Solar power is helping move the United States toward a future of 100% renewable energy, while reducing global warming pollution, cleaning up the air in our communities, and empowering homeowners and business owners to generate their own electricity. And increasingly, solar power can do all that at a lower cost than electricity produced from fossil fuels.
Utilities increasingly fear that the falling prices and rising availability of clean solar power will threaten their business model, which ties profits to the amount of capital investment they make in the grid, and sometimes to the amount of electricity sold. Consequently, in states across the country, utilities are using their money and clout to push policymakers to undercut solar power and make it harder for homeowners and small business owners to produce their own clean energy. A particular utility target is the policy used (as of June 2020) in 40 states, Washington, D.C., and some U.S. territories to ensure solar panel owners receive fair compensation for the clean energy they supply to the electric grid, known as “net metering.”

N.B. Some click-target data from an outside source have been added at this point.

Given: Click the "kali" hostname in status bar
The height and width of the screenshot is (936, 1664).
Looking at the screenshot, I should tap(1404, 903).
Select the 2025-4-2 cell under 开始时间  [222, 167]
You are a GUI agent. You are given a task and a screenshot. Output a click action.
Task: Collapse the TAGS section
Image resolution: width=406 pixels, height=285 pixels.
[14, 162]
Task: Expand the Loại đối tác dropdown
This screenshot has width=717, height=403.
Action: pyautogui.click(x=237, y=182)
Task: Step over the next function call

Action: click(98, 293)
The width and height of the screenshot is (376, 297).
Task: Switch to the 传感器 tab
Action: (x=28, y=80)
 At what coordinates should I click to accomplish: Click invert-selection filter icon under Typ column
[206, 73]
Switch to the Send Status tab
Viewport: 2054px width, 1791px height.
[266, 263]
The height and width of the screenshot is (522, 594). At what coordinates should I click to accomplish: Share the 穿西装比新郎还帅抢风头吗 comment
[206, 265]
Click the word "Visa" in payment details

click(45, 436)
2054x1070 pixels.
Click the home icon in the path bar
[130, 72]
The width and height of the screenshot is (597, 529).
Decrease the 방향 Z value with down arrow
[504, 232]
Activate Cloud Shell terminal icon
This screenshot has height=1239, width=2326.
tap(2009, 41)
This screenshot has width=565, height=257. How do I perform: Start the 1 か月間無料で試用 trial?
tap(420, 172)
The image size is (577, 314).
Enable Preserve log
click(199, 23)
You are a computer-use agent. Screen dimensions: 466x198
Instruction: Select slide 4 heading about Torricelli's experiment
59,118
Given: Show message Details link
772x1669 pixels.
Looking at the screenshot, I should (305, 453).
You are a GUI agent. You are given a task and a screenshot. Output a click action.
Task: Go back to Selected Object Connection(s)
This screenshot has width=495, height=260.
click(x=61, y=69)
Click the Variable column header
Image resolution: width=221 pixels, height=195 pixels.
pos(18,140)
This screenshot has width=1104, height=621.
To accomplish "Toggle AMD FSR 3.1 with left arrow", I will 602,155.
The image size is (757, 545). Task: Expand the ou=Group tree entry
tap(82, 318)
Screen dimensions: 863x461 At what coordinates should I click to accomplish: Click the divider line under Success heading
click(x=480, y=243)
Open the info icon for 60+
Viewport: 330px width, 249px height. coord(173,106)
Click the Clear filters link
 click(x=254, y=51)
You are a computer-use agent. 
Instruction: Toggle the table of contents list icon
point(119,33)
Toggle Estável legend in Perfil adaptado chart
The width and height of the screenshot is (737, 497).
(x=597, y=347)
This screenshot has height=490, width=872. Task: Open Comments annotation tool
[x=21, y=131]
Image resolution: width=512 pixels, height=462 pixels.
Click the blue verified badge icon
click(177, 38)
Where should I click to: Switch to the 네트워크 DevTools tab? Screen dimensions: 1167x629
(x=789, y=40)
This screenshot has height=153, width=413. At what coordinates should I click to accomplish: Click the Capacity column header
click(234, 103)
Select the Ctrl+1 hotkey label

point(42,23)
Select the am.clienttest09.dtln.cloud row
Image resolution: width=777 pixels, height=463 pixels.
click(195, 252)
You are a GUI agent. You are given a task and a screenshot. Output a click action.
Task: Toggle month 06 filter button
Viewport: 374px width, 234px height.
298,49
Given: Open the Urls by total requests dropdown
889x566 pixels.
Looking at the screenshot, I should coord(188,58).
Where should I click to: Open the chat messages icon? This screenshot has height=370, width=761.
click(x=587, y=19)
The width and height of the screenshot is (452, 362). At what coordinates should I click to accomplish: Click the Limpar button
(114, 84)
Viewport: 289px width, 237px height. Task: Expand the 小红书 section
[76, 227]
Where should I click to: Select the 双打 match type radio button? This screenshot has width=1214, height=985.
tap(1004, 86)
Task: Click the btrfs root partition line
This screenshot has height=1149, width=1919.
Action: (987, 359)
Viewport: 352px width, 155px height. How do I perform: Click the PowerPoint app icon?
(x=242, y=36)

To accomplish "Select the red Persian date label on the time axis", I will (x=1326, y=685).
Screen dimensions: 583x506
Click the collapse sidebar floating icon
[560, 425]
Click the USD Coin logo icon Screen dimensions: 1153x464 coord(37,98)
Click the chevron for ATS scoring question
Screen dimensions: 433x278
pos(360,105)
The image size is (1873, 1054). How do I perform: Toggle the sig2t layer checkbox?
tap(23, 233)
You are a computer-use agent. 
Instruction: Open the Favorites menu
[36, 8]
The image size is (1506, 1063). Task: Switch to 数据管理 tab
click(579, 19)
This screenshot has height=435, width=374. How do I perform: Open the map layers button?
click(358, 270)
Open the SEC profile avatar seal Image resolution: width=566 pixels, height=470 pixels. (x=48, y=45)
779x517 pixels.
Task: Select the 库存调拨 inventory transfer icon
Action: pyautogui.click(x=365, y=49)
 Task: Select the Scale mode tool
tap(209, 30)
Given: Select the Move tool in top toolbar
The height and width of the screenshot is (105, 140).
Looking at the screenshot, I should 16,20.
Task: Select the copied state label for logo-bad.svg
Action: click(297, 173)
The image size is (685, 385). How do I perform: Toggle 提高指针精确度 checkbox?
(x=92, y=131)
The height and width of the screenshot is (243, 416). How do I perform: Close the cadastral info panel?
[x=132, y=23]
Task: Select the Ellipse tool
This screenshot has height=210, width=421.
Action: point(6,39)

Recent corruption scandals in Ohio and Illinois, in which utilities and other special interests allegedly used their clout to twist public policy in their favor, highlight how far anti-solar efforts have gone. Policymakers must resist pressure from utilities and the fossil fuel industry and implement pro-solar policies that will continue America’s momentum toward clean energy.
In 2021, a national network of utility interest groups and fossil fuel-linked think tanks continues to offer funding, advice and support to utilities across the country seeking to undermine rooftop solar power. These include:
Edison Electric Institute. Edison Electric Institute (EEI), the trade group that represents U.S. investor-owned electric utilities, developed the model for utilities to use in attacking solar at the state level. EEI worked with the American Legislative Exchange Council to create model legislation to attack net metering. EEI has trained utility executives in how to run advocacy campaigns and has consistently been a major donor to national Congressional candidates and parties.
Consumer Energy Alliance. The Consumer Energy Alliance (CEA) is a Houston-based front group for the utility and fossil fuel industry, representing companies like Florida Power & Light, ExxonMobil, Chevron and Shell Oil CEA has spent resources or shipped representatives across the country to help utilities fight their battles in states like Florida, Indiana and Utah.
The American Legislative Exchange Council (ALEC). ALEC is a nationwide organization funded in part by anti-solar interests including major utilities, fossil fuel companies and affiliated lobby groups. ALEC claims to be primarily a membership organization but is dominated by its corporate and other outside donors, who provide 98% of its budget. It has worked for years to fight renewable energy and pro-solar policies across the country by coordinating with utilities and other local special interests and introducing legislation through policymakers who are ALEC members.
Koch Industries. The Koch organization has provided funding to the national fight against solar by funneling tens of millions of dollars through a network of opaque nonprofits. The Koch-funded campaign organization Americans for Prosperity (AFP) has carried out extensive anti-solar organizing efforts. Koch organizations have directly supported utility fights against solar power in a number of states.”